Directions:
From the line containing "How do I perform: Hide" through the last line of the entries below, transcribe each line exactly, excluding any picture.

--- Information given ---

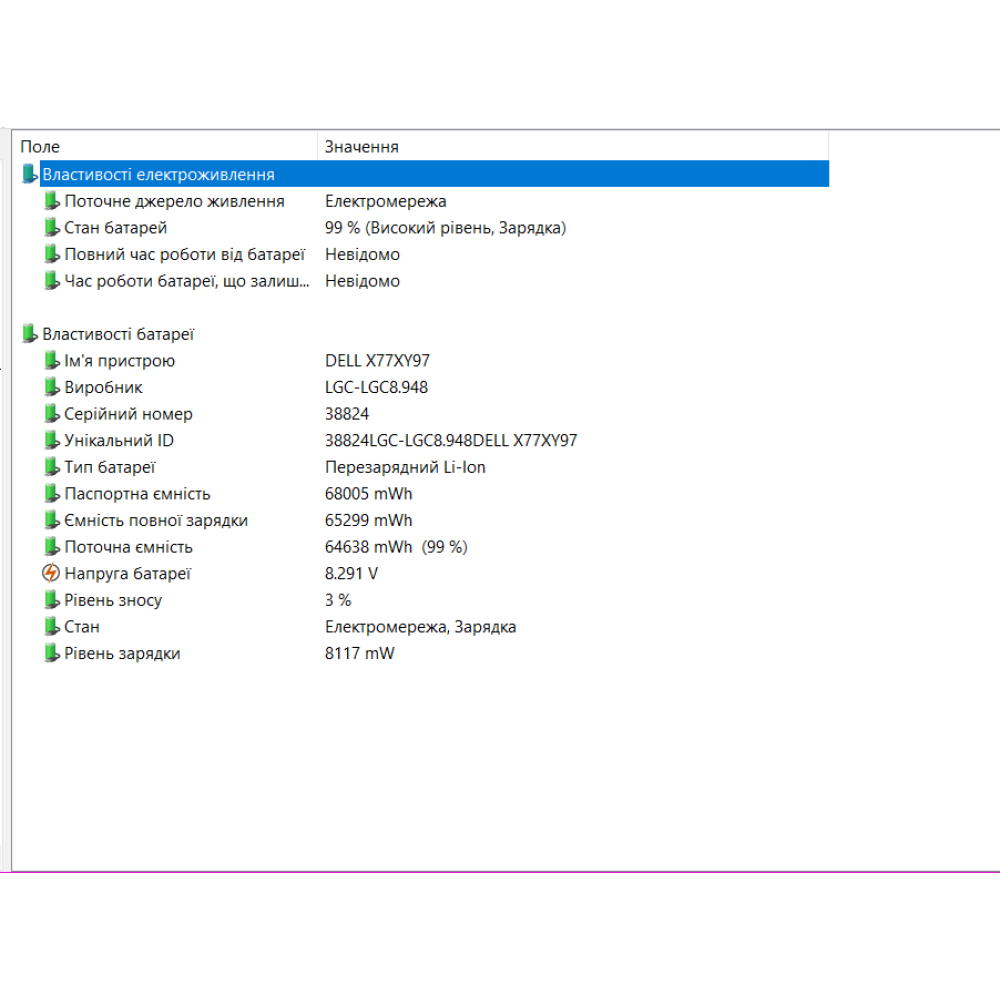Select the Серійний номер row
Image resolution: width=1000 pixels, height=1000 pixels.
click(128, 414)
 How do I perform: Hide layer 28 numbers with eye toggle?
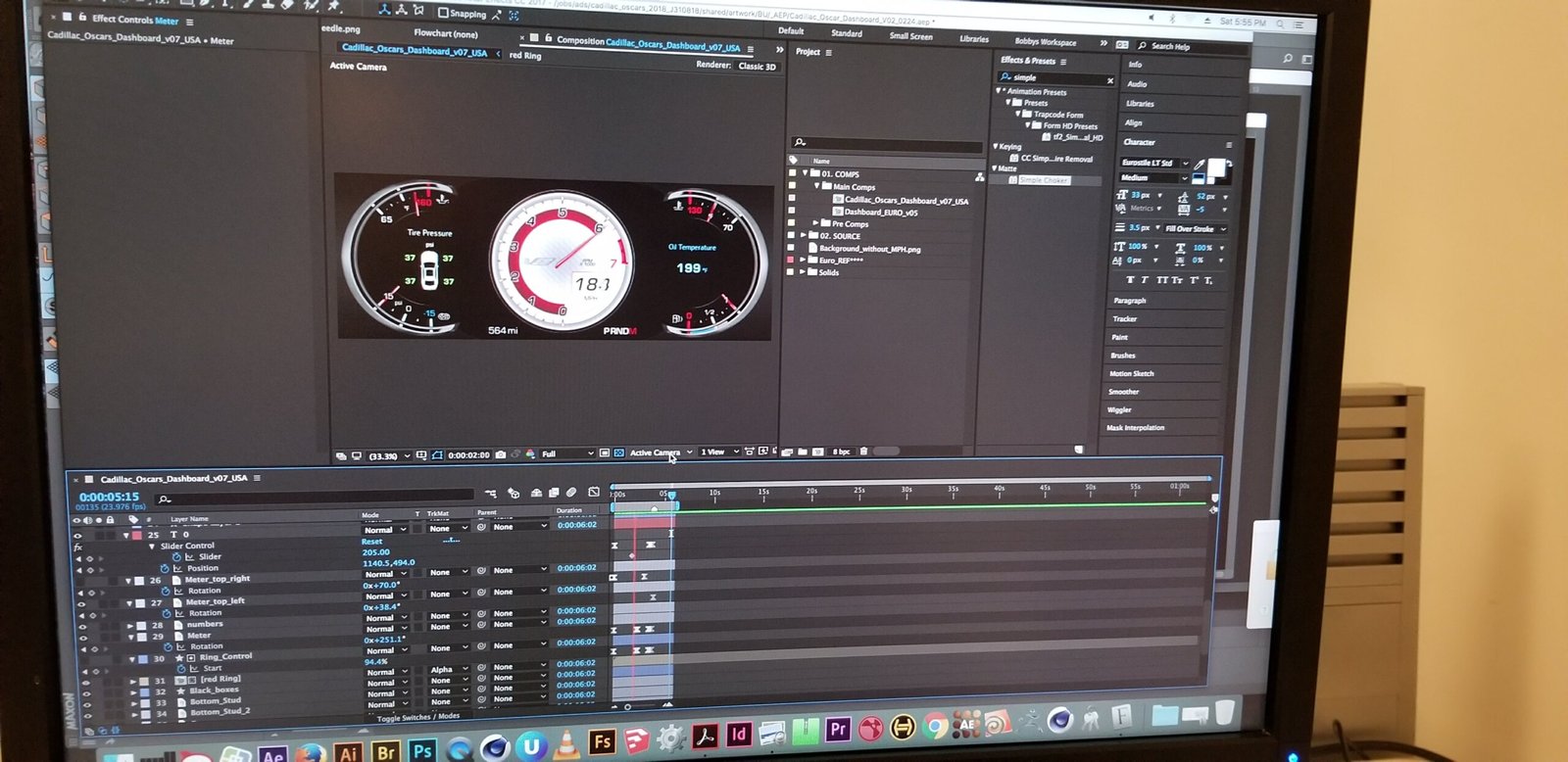coord(82,626)
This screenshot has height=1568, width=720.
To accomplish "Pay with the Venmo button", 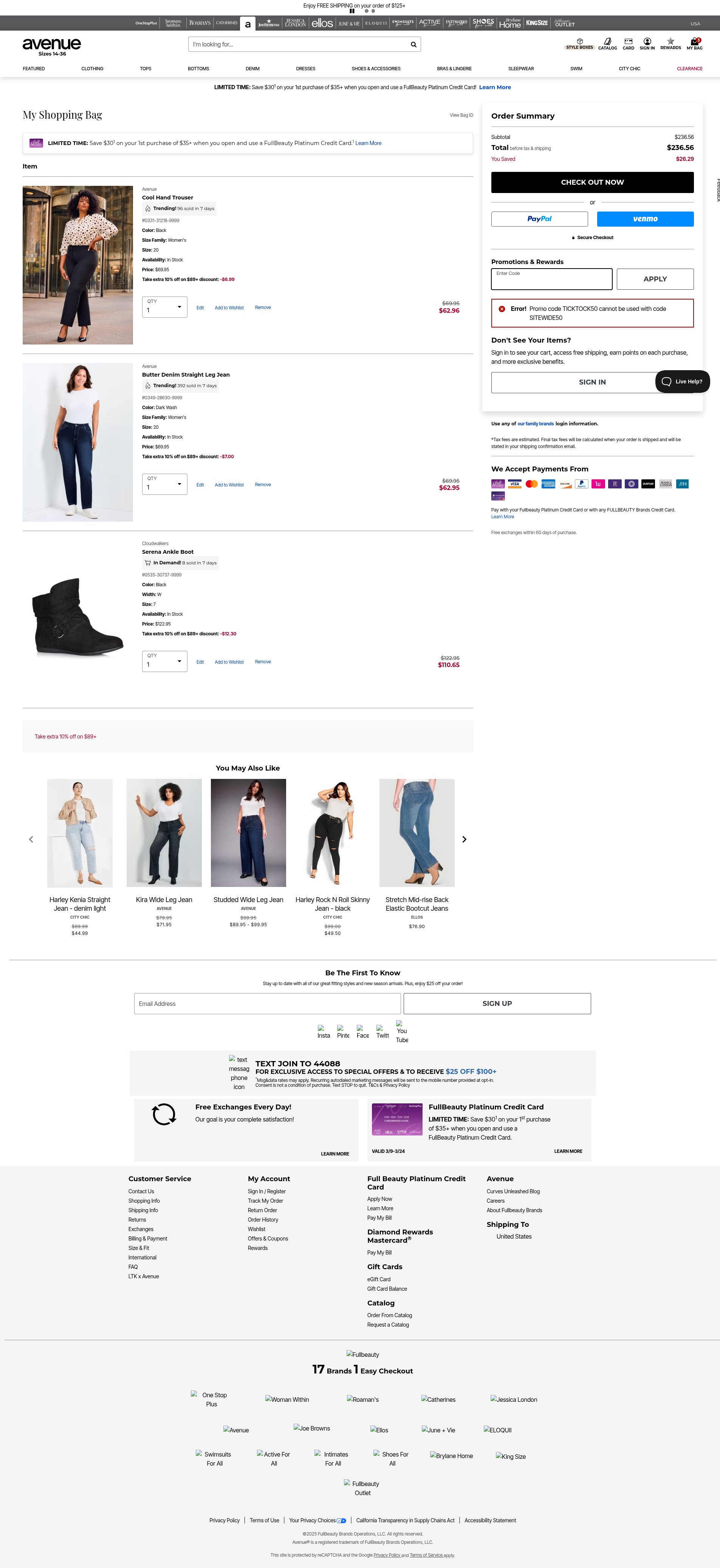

---

Answer to the exercise:
 How do I perform: Hide layer 28 numbers with eye toggle?
coord(82,626)
This screenshot has height=1568, width=720.
To accomplish "Pay with the Venmo button", 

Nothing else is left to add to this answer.